This scrappy feline (image shamelessly stolen from a t-shirt I bought at Wal-Mart) will be featured in a series of adventures I plan to write, perhaps, during next year’s National Novel Writing Month.

By Dave Dentel

About twelve days into my maiden attempt at National Novel Writing Month and its insane goal of pounding out fifty thousand words in thirty days, I was struck by an amazing insight.

I am failing at this, and it’s all my friend’s fault.

To be fair, despite whining that I was clean out of engaging plots and believable characters, I felt confident I could muster the discipline and the literary chops to somehow knock out a market-worthy narrative well before the calendar flipped into December. Maybe twenty-five pages of punchy prose that would connect with today’s readers without resorting to the tropes so often used to flag a work as a known quantity—a click-and-share iteration of some sub-sub fictional genre.

In other words, when my friend challenged me to spend November writing, I decided to take it seriously.

That was my mistake.

Is That You, Princess StarDust?

I went all-in. Along with four-hundred-thousand other would-be Dostoyevskys (or is that Lemony Snicketses?) I logged into the Novel Writing Month website and registered my project.

I used my real name and a real photo. (I cheated a little—it’s a slightly younger and less wrinkly me smiling thoughtfully from my profile page.)

I strove to engage other participants by posting a query about sci-fi research. The only responses I received were from someone whose profile was named for a small mammalian predator and another person whose photo looked suspiciously like David Bowie in his role as Labyrinth’s goblin king.

Art is a Risky Business

I must confess, at first I wondered why people who are killing themselves for art would hide behind such fantastic noms de plume.

Pausing to reflect on the nature of this creative form, however, quickly set me straight.

Writing, like all self-expression, is deeply personal. It’s also subjective. Your work may be a masterpiece of wordsmithing, but that doesn’t guarantee anyone else will like it as a story.

There’s also a frightening disparity between the success every writer hopes to attain and the sad fact that most of us will probably languish in obscurity. As Jerry Jenkins pointed out about National Novel Writing Month, not one in a thousand of the perhaps millions who have taken part have seen their work published by a mainstream press.

Just Write

As my wife has often told me (and she’s better at crafting prose than I am), those of us who feel compelled to invent stories and commit them to paper must accept as our primary motivation the basic, God-given urge to create. Which means as well that when it comes to capturing an audience, the best most of us can expect is to coerce family and friends into scanning our scribbling and perhaps nod in silent approval.
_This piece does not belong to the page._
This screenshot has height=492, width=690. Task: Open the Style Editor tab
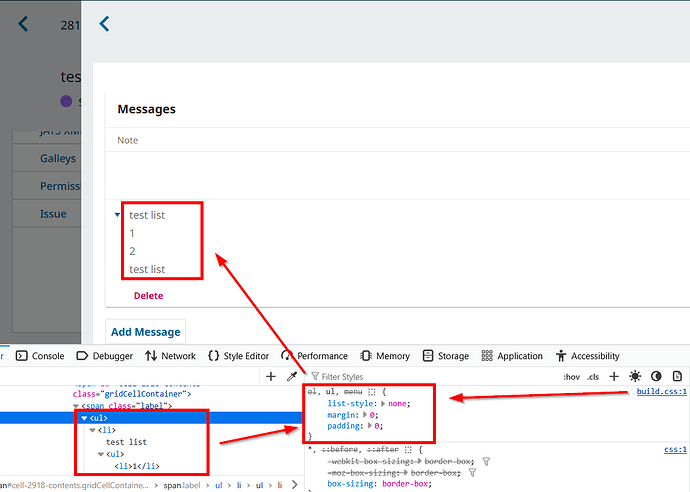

For outright rejection we can always look to Scholastic or Random House.

And that explains why, when exposing their artistry to an uncertain reception on the world-wide interweb, the safest strategy for a lot of writers is to adopt a silly identity and pigeonhole their work as belonging to one of umpteen genres. (Amish vampires, anyone?)

I get that.

New Year, New Persona

So next year for Novel Writing Month, forget insightful social commentaries or anything else that aspires to literature.

I’ll be scribing under the name Kitty Bomb-Pop. My stories will chronicle the exploits of a scrappy gang of cosmic felines who roam the galaxy in search of love, adventure, and the occasional can of tuna.

My wife is already working on a catchy musical theme to the tune of Chitty Chitty Bang Bang.

Write on!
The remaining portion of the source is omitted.